Pakistani Prime Minister Nawaz Sharif faces his biggest test since taking office, with stocks extending losses after falling the most in more than five years yesterday on concern protests may unseat his government.
Former cricket star Imran Khan is seeking to rally as many as 1 million people on Aug. 14 to push for a fresh election, prompting speculation that the military may seize power for the fourth time since 1947. The KSE 100 Index slumped 1.6 percent to 27,613.82, the lowest in four months, at 9:56 a.m. local time. Foreigners yesterday bought a net $5.2 million of shares as the index fell 4.5 percent.
“Everybody’s talking about the military alternative,” said Muhammad Waseem, professor of political science at the Lahore University of Management Sciences. “If it is not at this moment ready to take over, then Nawaz Sharif probably will be able to handle the situation on the ground.”
Sharif, 64, has sought to revive Pakistan’s finances while starting a military offensive against the Taliban and pursuing a case against former army chief Pervez Musharraf, the man who ousted him in a 1999 coup.
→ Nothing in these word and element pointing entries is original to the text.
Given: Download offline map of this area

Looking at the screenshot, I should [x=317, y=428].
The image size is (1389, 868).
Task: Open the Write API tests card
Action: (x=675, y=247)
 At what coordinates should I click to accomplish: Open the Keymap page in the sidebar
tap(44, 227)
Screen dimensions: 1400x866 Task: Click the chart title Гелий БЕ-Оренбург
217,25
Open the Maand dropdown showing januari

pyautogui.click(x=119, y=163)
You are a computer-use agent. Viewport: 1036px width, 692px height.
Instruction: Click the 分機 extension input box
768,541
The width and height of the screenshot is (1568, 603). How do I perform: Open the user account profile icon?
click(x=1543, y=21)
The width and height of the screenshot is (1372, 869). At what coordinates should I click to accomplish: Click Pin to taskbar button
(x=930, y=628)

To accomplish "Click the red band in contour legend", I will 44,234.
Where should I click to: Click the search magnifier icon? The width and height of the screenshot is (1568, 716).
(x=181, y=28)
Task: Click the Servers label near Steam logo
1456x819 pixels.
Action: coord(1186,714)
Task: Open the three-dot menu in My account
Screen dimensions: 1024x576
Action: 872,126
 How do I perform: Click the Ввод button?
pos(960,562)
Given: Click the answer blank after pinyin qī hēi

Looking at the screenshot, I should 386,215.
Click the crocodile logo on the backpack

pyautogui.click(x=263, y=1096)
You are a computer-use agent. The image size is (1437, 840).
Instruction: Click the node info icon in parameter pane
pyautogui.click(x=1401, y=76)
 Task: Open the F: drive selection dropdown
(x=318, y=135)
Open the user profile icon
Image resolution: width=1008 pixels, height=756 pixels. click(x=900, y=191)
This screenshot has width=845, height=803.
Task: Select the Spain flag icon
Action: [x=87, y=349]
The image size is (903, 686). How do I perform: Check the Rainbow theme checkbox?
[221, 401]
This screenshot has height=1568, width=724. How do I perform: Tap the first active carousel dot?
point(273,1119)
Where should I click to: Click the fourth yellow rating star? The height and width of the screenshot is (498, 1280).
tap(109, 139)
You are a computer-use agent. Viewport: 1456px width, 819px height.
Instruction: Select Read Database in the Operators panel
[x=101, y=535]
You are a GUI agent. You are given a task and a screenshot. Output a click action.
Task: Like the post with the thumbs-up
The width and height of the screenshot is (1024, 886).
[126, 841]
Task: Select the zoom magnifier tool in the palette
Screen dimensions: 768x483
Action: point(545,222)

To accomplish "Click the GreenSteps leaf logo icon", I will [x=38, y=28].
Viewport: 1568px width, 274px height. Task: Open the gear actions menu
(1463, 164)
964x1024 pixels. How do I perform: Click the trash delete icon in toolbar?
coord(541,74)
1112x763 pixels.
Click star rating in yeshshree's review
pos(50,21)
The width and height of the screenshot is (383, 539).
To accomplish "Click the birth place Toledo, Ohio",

The election that brought him back to office in May 2013 marked the first-ever democratic transfer of power in a country where the army has ruled for more than half of its history.
“Plans for protests will sabotage the peace needed for economic uplift,” Sharif told a gathering in Islamabad yesterday. “I have offered talks: Come and tell us which of our policies are wrong. We should hold talks instead of holding protests.”
Sharif will address the nation today, Ary News reported, without saying where it got the information.
Sharif’s party won 47 percent of seats in the last election. It now controls 55 percent of positions in the 342-member National Assembly after winning the support of independent candidates and receiving allocations reserved for minorities and women.
Khan’s Tehreek-e-Insaf party, which holds about 10 percent of parliamentary seats, plans to block roads in Islamabad, the capital, from Aug. 14 to mark the anniversary of the country’s independence. He says he has no choice to march after authorities dismissed his complaints of fraud in last year’s election.
“This does not mean I am calling the army,” Khan told reporters yesterday. “Otherwise I would’ve said I don’t recognize the elections from Day One. People are being scared that if you come out on the roads, the army will take over.”
In a televised speech to supporters in Lahore late yesterday, Khan said: “We all need to be prepared to remove any hurdles in our way. The police are with us, and the army will not stop us as they are with the people.”
Khan has been a vocal opponent of a military offensive that began in June to flush out Taliban militants in North Waziristan. Sharif ordered the operation after months of negotiations failed.
“Imran Khan is trying to defame the army because he has been against the operation in North Waziristan,” Information Minister Pervaiz Rashid told reporters yesterday. “All the institutions are working and continue to work under the norms of the constitution. And how is Khan going to feed a million people, or arrange for their washrooms, or even their lodging?”
Muhammad Tahir-ul-Qadri, a popular cleric who has no representation in parliament, plans to join Khan’s protest. Qadri led tens of thousands of people in protests before last year’s election to demand changes to the electoral system, and his supporters have clashed violently with police.
In June, five people were killed and another 44 were injured after Qadri’s supporters clashed with police in Lahore, according to the police spokesman Nayab Haider. Following the incident, stocks fell the most in two weeks.
The KSE 100 has risen 11 percent this year on expectations government moves to privatize state-owned companies and lower power subsidies will improve the nation’s economic stability after it received a loan from the International Monetary Fund last year.
Oil & Gas Development Co., the nation’s biggest company by value, had the steepest drop in three years yesterday, while MCB Bank Ltd. fell the most since September.
Sharif’s government risks making things worse by trying to stop the protesters rather than just letting them blow off steam, according to Taimur Rehman, a professor at the Lahore University of Management Sciences.
“Imran Khan’s motive is clearly to come into power,” Rehman said by phone from Lahore. “If the army comes it will be the responsibility of all political parties, and not just Nawaz Sharif.”